◆ TESTO FORNITO ◆
<<<<

5. Le sanzioni economiche

Cina e India non sono le sole economie che traggono profitto dal Myanmar. La Thailandia importa da sola il 46,9% delle esportazioni birmane e il fabbisogno energetico dei thailandesi dipende per il 25% dal gas della nazione confinante, mentre la minuscola Singapore è il terzo partner commerciale [16]. Facile, quindi, ipotizzare che sono numerose le aziende europee e statunitensi che si avvalgono di paesi terzi (come, appunto, Singapore) per fare affari con  i generali, nonostante la Comunità Europea abbia rinnovato il boicottaggio il 26 aprile 2010 e gli Stati Uniti mantengano ancora attivo il Burmese Freedom and Democracy Act del 2003 [17] [18].

>>>>

◆ MATERIALE RACCOLTO ◆
<<<<

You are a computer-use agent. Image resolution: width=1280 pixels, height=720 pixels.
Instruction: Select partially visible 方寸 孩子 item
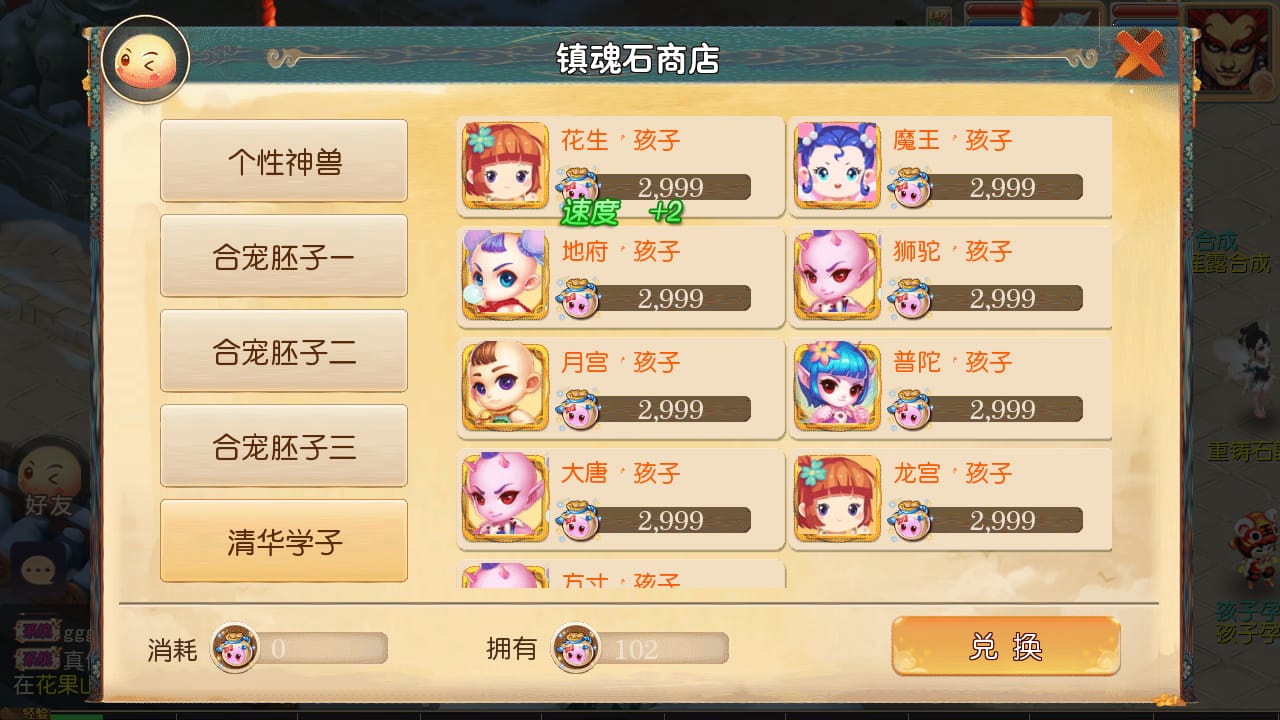pyautogui.click(x=621, y=575)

>>>>

◆ ISTRUZIONI DA SEGUIRE ◆
Nel testo fornito, in che giorno la Comunità Europea ha rinnovato il boicottaggio?

◆ LA SOLUZIONE ◆
Il 26 aprile 2010.